JULHO AMARELO

O Julho Amarelo foi instituído no Brasil por meio de uma lei federal que entrou em vigor no ano de 2019, a Lei n 13.802, de 10 de janeiro. A lei estabeleceu julho como mês de conscientização sobre as hepatites virais, afirmando também que a campanha será realizada em cooperação com o Sistema Único de Saúde (SUS).
Essa campanha é realizada durante julho porque nesse mês se celebra uma importante data para o combate às hepatites virais: o Dia Mundial de Luta contra as Hepatites Virais, celebrado em 28 de julho. Por conta disso, tal mês fica marcado por diversas ações relacionadas à doença.
A campanha tem como objetivo principal informar a população sobre os diferentes tipos de hepatites virais (A, B, C, D e E), suas formas de transmissão, prevenção e tratamento, além de incentivar a testagem e a vacinação.
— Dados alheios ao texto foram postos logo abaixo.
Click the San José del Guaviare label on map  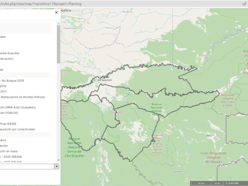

Durante o mês, órgãos governamentais e entidades não governamentais realizam campanhas educativas, distribuição de folhetos, divulgação de cartazes, iluminação de prédios públicos com luz amarela e atividades em escolas e hospitais. O foco é conscientizar a população sobre a gravidade das hepatites, formas de prevenção, importância da vacinação e acesso a testes e tratamento.
O Julho Amarelo é, portanto, uma iniciativa essencial para reduzir a mortalidade e complicações das hepatites virais, promovendo saúde pública e educação sobre doenças silenciosas que afetam milhões de pessoas no Brasil e no mundo.
A iniciativa, representada por um laço amarelo, reforça a importância das ações de vigilância, prevenção e controle das hepatites virais. Essas doenças são um grave problema de saúde pública no Brasil e no mundo.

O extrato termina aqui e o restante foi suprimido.